13 de julio de 2026 · Marc Soler

El financiado al 0 % ya no cierra solo: lo que oímos en mostrador

En tres patios del Vallès, la cuota sin intereses sigue atrayendo visitas y, a la vez, alarga la mesa porque el cliente pregunta por la TAE y por el seguro atado.

Documentos y calculadora sobre una mesa de trabajo

En junio y julio de 2026, tres patios del Vallès Oriental mantenían carteles de «0 %» junto al rodillo de fabricante. La visita a sala, no el cartel, es lo que cuenta: el cliente llega atraído por la cuota y se sienta a preguntar si el seguro de prima única va atado y cuál es la TAE real cuando se suma la apertura.

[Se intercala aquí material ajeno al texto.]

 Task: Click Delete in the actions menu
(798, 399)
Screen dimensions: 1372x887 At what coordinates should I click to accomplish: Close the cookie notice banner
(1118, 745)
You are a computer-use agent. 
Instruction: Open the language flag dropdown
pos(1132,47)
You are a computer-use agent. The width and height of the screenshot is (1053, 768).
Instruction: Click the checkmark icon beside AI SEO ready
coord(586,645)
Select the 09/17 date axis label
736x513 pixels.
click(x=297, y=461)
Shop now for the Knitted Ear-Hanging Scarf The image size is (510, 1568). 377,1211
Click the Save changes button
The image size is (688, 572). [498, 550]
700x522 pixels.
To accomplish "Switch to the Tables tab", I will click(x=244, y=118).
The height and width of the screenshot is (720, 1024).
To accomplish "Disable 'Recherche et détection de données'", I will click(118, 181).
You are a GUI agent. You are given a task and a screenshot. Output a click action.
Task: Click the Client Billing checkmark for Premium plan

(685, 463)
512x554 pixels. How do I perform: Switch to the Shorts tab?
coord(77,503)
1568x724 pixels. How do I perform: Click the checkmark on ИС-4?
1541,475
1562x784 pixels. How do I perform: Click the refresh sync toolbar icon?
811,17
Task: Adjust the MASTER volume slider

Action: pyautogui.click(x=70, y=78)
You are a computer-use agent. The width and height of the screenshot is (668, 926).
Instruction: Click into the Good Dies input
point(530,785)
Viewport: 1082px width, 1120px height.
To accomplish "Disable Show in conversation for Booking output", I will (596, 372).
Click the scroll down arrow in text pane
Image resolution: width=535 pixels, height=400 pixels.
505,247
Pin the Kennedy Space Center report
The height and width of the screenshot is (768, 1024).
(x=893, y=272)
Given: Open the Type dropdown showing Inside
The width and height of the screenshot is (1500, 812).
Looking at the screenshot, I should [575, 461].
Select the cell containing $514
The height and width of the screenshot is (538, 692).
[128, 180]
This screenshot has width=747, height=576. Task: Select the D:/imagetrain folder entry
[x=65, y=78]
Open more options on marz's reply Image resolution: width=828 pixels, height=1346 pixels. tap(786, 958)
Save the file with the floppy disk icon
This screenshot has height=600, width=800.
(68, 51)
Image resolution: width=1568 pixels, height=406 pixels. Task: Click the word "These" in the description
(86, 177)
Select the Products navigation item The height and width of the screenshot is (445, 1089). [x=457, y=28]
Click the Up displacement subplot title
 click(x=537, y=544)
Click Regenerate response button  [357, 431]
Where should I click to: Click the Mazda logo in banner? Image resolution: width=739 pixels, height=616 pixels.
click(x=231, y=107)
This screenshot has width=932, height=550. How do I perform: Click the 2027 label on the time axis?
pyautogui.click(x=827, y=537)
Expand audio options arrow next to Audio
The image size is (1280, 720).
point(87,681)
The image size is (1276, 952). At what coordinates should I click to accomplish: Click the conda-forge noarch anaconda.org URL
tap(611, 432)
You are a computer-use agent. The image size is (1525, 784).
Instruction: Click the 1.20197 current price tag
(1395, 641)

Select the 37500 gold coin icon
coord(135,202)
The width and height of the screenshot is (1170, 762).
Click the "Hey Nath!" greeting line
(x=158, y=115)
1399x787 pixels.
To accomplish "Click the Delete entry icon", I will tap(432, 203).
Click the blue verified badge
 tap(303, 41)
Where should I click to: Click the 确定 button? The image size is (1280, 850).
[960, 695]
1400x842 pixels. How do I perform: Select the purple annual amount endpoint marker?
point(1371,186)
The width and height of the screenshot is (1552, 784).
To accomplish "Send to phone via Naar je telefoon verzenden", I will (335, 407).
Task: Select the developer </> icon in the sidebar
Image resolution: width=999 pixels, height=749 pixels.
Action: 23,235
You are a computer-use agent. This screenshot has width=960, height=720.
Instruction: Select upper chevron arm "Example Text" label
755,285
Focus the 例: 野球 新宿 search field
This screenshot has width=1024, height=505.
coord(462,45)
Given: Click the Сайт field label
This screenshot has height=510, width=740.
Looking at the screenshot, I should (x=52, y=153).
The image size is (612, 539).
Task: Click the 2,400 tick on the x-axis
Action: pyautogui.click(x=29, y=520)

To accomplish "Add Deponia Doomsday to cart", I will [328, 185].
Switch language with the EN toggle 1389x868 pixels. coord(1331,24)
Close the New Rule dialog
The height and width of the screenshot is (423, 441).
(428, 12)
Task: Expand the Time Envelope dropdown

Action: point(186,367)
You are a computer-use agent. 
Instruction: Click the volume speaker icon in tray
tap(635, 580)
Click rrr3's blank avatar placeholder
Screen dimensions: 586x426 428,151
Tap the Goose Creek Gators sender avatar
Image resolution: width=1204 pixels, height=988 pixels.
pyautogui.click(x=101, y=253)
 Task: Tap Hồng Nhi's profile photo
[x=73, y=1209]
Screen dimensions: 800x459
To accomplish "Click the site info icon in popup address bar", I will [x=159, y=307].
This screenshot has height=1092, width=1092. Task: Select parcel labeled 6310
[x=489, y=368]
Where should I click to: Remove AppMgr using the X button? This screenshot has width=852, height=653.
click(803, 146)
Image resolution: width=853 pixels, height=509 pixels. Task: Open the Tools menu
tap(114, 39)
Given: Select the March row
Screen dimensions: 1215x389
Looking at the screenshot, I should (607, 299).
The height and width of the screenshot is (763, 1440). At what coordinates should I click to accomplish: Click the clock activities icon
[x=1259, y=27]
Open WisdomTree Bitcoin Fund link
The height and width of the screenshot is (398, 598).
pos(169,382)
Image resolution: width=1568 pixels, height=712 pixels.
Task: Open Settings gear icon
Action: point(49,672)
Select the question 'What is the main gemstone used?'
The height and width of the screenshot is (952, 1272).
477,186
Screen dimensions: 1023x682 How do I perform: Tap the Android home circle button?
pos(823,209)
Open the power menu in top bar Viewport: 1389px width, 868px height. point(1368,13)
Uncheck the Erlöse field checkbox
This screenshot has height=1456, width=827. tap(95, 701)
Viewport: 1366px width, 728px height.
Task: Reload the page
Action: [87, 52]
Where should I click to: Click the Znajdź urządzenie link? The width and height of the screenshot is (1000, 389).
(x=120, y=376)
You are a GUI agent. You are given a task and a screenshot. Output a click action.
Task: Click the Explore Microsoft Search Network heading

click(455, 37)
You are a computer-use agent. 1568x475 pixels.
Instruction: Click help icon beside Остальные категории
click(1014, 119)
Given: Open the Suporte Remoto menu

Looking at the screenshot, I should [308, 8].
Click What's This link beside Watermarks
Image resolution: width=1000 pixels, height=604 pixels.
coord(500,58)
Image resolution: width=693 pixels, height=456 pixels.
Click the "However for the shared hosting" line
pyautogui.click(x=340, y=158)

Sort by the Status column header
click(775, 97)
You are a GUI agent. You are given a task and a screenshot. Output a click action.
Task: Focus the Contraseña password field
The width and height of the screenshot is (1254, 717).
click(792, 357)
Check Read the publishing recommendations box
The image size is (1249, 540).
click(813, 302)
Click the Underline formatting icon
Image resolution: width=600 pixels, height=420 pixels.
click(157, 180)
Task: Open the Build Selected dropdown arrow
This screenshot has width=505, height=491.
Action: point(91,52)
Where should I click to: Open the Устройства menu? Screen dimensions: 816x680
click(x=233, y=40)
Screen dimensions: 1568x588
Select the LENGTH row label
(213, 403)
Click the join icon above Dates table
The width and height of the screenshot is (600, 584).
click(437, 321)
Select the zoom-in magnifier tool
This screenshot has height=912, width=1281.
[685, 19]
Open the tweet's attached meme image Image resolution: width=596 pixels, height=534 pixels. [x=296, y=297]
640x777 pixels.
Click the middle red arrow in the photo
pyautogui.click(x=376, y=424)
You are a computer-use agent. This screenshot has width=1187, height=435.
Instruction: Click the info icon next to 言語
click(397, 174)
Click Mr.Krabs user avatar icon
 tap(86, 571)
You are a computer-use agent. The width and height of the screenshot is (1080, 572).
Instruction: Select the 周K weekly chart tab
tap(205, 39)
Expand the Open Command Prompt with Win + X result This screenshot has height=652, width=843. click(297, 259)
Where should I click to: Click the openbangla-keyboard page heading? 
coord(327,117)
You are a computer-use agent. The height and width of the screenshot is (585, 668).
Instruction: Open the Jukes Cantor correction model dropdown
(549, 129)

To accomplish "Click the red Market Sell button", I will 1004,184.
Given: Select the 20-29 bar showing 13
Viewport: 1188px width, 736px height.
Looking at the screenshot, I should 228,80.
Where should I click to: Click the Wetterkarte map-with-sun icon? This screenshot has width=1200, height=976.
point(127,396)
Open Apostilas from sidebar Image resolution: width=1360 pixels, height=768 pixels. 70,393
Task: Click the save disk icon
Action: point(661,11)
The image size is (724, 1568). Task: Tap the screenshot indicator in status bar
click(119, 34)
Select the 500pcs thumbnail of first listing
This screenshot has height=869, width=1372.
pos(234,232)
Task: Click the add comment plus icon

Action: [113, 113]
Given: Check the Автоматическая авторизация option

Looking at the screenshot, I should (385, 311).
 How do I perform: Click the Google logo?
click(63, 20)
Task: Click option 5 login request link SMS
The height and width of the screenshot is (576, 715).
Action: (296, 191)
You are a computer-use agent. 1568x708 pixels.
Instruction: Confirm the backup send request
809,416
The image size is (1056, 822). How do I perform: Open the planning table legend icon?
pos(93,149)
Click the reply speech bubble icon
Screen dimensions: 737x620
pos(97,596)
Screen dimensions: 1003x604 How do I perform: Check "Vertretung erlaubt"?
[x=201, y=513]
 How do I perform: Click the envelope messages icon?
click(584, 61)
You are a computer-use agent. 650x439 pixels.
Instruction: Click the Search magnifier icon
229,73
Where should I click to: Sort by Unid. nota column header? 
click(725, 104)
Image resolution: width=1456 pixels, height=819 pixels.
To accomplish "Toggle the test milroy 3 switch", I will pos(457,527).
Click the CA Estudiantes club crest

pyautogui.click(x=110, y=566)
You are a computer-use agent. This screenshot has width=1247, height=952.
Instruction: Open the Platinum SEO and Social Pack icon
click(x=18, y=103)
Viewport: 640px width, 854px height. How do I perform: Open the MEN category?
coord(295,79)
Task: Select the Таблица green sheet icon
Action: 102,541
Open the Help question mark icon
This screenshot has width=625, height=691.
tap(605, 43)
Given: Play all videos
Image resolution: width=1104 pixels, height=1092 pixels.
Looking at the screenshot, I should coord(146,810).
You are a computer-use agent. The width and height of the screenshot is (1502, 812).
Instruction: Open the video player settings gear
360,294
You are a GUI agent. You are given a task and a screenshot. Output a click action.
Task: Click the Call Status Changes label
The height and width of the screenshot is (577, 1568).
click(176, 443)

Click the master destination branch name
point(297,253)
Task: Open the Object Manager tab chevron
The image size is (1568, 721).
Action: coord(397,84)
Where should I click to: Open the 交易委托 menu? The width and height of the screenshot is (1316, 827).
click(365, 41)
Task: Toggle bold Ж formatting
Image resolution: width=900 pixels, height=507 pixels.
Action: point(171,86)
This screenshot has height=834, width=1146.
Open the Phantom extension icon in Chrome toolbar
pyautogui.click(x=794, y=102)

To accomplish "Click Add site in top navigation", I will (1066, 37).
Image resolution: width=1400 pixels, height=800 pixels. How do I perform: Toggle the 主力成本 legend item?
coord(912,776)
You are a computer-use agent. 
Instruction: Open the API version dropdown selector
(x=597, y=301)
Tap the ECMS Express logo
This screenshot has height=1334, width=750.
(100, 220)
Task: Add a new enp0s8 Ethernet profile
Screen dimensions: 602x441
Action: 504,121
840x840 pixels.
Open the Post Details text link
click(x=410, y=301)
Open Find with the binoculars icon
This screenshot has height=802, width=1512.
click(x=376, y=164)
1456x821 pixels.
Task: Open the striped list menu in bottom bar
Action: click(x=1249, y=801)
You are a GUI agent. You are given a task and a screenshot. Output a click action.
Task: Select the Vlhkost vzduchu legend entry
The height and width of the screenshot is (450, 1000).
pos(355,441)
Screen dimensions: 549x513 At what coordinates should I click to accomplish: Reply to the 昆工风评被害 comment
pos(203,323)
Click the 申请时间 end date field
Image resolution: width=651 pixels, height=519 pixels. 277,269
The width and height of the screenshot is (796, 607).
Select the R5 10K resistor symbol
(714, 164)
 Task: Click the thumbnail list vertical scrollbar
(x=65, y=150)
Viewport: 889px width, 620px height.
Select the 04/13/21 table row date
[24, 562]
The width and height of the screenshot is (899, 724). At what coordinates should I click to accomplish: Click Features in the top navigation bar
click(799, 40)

En un recinto de Les Franqueses, el comercial empezaba por la cuota y solo sacaba la TAE si el cliente insistía. En Granollers, el jefe de sala había pegado un A4 con la TAE al dorso del expositor; aun así, dos de cada tres conversaciones que oímos volvían al «¿esto es de verdad a cero?». El texto de valla no mentía del todo: mentía por omisión de condiciones.

La promoción de automoción sigue necesitando el financiado como gancho. Lo que ha cambiado es el oído del cliente, entrenado por comparadores y por la letra de otras marcas en el mismo corredor. Un briefing útil enumera, en este orden: cuota de referencia, plazo, TAE, qué queda fuera (neumáticos, extensión de garantía, entrega inmediata) y qué pasa si el VO a cambio no cubre la entrada.

No recomendamos retirar el 0 % por pudor. Recomendamos que radio, cartel de mostrador y argumento de mesa digan la misma condición. Si la central impone un creativo nacional, al menos el A3 de sala debe traducir la letra para el Vallès.